What I did -- I got in my daughter's face and very sternly told her that the baby had feelings just like hers. I asked her how she would like it if someone much bigger slapped her in the face. I said the baby feels the same way. I said that the baby was MY baby and I wouldn't let ANYONE slap her, just as I wouldn't let ANYONE slap my older DD. She got the point fast. My kids are big now and they get along great.

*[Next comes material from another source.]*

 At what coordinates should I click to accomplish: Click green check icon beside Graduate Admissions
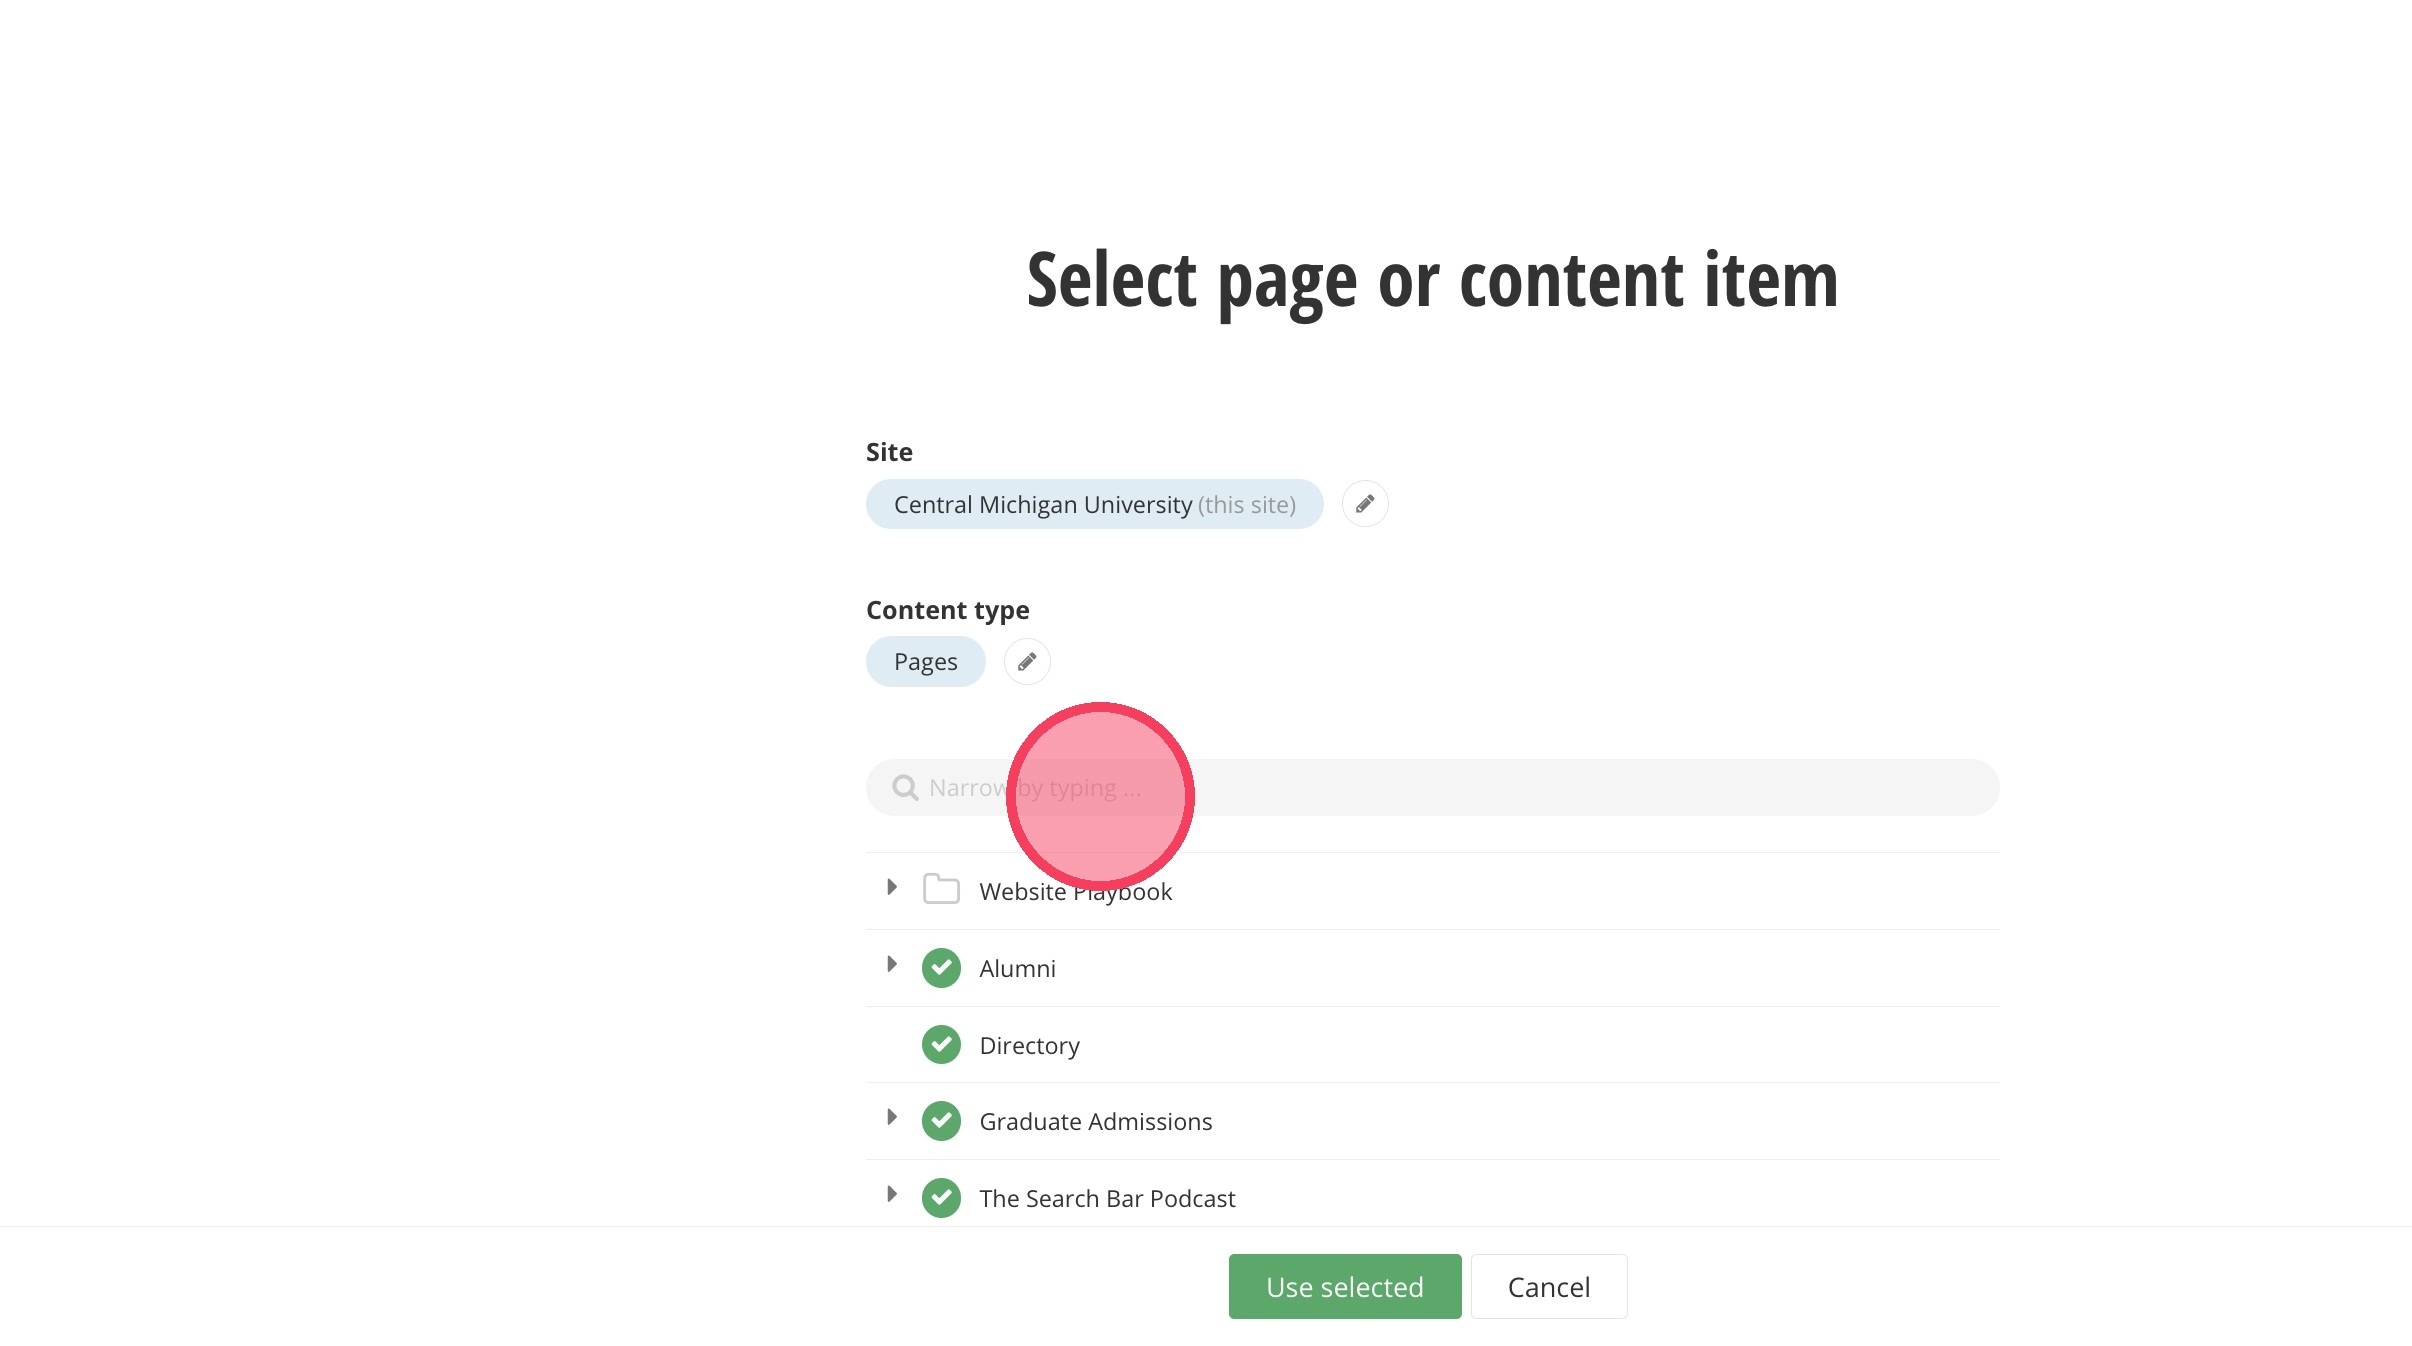(x=941, y=1121)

Now what I would add -- what I did worked, but now, with hind sight, I might to try to talk with my old DD about her feelings -- I wonder if for the older child the mere presence of the baby day after just drives them bonkers. I wonder if opening a conversation about these feelings would help the older child process them. I don't know, because it never occured to me at the time.


----------



## sparklemom (Dec 11, 2001)

You need the book "Siblings Without Rivalry"!!!!!!
Cannot say that enough.
Also, getting to the emotions behind the behavior is *key* . And always say "hitting is not allowed." But do not make a federal case out of it when it does happen. Be clear, and then move on. Believe the best about her... and reinforce the positive interactions she has with the baby.
It can be done. My dds are only 20 months apart. They're now 5 1/2 years and almost 4 years and are very close, and always have been. It's a beautiful thing to see to say the very least. I've always been as deliberate as possible in promoting a harmonious relationship between them.
And, again, get the book "Siblings Without Rivalry" !!!!!


----------



## kavamamakava (Aug 25, 2004)

After sternly announcing that hitting hurts and giving a reminder that we don't hit, I would take my son's hand and direct him in caressing the baby. I used the words "soft" or "gentle". Next time he would start to get rough, I just had to use the words to redirect him.
I know how hard it is to see the little one hurt







It was so frustrating to me. There were times where I had to take the baby and walk away from him because he wasn't able to be gentle enough with the baby. When I had the baby soothed and secure, I would go back to him and talk about what was going on.
My two are only 17 months apart so we couldn't even talk much about feelings. But I would usually make a point to play with him and lightly bring up that hitting hurts and we love each other and don't hit the ones we love. It didn't magically go away though. But the random hitting got better. Now I have the fights. Ugh. When he's mad, he'll whack her on the head. When she's mad, she'll pinch or bite him. It doesn't happen every day, at least.


----------